A medicina foi, por muito tempo, uma profissão proibida para mulheres. Mesmo assim, temos exemplos de várias mulheres que romperam paradigmas para exercê-la. Agnodice (séc III A.C, Grécia), considerada a primeira médica, vestia roupas masculinas para frequentar aulas de anatomia, destacando-se, posteriormente, na prática ginecológica. A notável cirurgiã militar Miranda Stewart, diplomada em 1812 pela Universidade de Edimburgo, precisou disfarçar-se de homem, com o nome de James Barry, para exercer a medicina. No Brasil, Rita Lobato quebrou tabus para se tornar a primeira médica diplomada em uma universidade brasileira, em 1887. A norte-americana Nina Braunwald destacou-se por seu pioneirismo no desenvolvimento de próteses mitrais, sendo a primeira mulher a realizar uma cirurgia cardíaca assim como a primeira eleita a congregar a Associação Americana de Cirurgia Torácica, em 1961.
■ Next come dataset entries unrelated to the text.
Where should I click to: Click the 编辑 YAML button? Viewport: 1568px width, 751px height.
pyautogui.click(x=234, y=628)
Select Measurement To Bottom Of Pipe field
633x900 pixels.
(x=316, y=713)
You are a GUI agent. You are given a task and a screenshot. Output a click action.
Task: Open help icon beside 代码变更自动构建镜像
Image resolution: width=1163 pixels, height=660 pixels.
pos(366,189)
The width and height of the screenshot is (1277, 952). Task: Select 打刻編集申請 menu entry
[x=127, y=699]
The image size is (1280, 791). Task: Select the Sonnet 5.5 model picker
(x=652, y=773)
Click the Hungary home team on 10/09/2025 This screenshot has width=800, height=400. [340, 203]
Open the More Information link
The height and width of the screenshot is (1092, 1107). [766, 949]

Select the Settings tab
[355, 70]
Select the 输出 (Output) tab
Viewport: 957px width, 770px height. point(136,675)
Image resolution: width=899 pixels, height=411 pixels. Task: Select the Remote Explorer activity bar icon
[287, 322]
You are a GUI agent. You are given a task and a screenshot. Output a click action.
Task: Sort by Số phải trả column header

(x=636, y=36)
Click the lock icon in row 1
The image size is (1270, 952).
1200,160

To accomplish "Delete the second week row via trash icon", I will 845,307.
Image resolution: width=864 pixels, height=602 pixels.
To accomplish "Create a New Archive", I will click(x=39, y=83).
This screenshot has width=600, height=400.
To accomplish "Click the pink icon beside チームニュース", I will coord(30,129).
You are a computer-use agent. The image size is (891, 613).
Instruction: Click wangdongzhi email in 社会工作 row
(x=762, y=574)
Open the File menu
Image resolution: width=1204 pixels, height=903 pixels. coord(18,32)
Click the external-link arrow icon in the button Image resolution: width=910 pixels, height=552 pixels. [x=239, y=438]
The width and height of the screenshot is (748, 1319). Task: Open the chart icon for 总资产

Desde as primeiras diplomadas, o espaço feminino conquistado nos cursos médicos tem crescido significativamente, chegando atualmente a uma ocupação semelhante de vagas entre homens e mulheres. Centros nacionais, como a faculdade de medicina da UFRJ, que tinha representatividade feminina de 10% em 1950, possui, nas últimas décadas, em torno de 60% de mulheres em seu corpo discente.
Esse padrão de distribuição, todavia, não tem se refletido em especialidades cirúrgicas. Segundo registro do Colégio Brasileiro de Cirurgiões (CBC, 2008), o número nacional de cirurgiãs gira em torno de 12%. Já nos EUA, essa porcentagem é mais significativa, com uma representação feminina de 38% nessas residências.
Essa diferença se torna mais evidente ao se analisar especificamente a cirurgia cardíaca. Apenas 6,9% dos cirurgiões cardiotorácicos norte-americanos são mulheres. No Brasil, essa porcentagem é aproximadamente 3,8%, sendo esta a menor representatividade feminina dentre as especialidades listadas pelo CBC.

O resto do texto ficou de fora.